• [What is required]: Write out the data word for word, from the line with "Click the search magnifier icon" through its final line, including both of those lines.
.....
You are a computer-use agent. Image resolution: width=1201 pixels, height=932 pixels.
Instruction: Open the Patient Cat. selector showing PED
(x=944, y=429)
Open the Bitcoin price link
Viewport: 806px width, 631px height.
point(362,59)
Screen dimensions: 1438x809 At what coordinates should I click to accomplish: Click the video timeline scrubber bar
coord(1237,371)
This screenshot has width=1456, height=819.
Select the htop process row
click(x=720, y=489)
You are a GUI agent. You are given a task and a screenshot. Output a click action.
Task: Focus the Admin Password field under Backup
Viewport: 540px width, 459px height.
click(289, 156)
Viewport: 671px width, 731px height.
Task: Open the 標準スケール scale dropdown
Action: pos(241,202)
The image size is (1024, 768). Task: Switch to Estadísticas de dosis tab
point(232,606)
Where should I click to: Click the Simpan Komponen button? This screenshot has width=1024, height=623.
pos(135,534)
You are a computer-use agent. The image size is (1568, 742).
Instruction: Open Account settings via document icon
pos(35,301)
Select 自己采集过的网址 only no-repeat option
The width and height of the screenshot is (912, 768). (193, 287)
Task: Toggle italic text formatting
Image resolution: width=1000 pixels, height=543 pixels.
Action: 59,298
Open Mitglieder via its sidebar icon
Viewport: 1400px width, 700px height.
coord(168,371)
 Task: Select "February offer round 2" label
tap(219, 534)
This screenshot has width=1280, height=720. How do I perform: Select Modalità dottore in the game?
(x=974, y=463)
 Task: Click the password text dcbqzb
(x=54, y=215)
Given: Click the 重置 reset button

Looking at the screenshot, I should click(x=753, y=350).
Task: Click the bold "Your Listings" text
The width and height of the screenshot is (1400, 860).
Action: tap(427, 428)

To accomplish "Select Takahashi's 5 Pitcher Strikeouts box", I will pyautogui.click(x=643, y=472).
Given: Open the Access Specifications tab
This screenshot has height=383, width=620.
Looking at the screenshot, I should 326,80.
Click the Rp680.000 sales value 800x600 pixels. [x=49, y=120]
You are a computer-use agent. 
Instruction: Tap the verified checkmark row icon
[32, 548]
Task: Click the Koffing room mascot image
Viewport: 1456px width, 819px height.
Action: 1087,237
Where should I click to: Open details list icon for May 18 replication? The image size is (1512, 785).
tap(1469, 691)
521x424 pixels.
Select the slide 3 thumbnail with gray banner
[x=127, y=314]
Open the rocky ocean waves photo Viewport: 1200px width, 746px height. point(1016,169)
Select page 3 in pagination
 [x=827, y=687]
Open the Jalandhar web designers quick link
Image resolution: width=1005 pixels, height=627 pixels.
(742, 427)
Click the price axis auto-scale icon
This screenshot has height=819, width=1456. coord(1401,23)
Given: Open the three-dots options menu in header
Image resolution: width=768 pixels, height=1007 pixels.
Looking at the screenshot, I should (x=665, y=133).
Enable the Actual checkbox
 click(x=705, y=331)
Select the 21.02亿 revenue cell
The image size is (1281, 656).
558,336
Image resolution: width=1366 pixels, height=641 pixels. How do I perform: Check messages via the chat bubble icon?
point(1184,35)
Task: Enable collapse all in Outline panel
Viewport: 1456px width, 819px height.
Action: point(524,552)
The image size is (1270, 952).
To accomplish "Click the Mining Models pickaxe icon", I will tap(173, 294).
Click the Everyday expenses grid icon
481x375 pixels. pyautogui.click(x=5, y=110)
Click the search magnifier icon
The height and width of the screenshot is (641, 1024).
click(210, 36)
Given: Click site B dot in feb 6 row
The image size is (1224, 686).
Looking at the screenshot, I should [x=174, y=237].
.....
• [Exercise result]:
Click the search magnifier icon
The height and width of the screenshot is (641, 1024).
click(210, 36)
Given: Click site B dot in feb 6 row
The image size is (1224, 686).
Looking at the screenshot, I should [x=174, y=237].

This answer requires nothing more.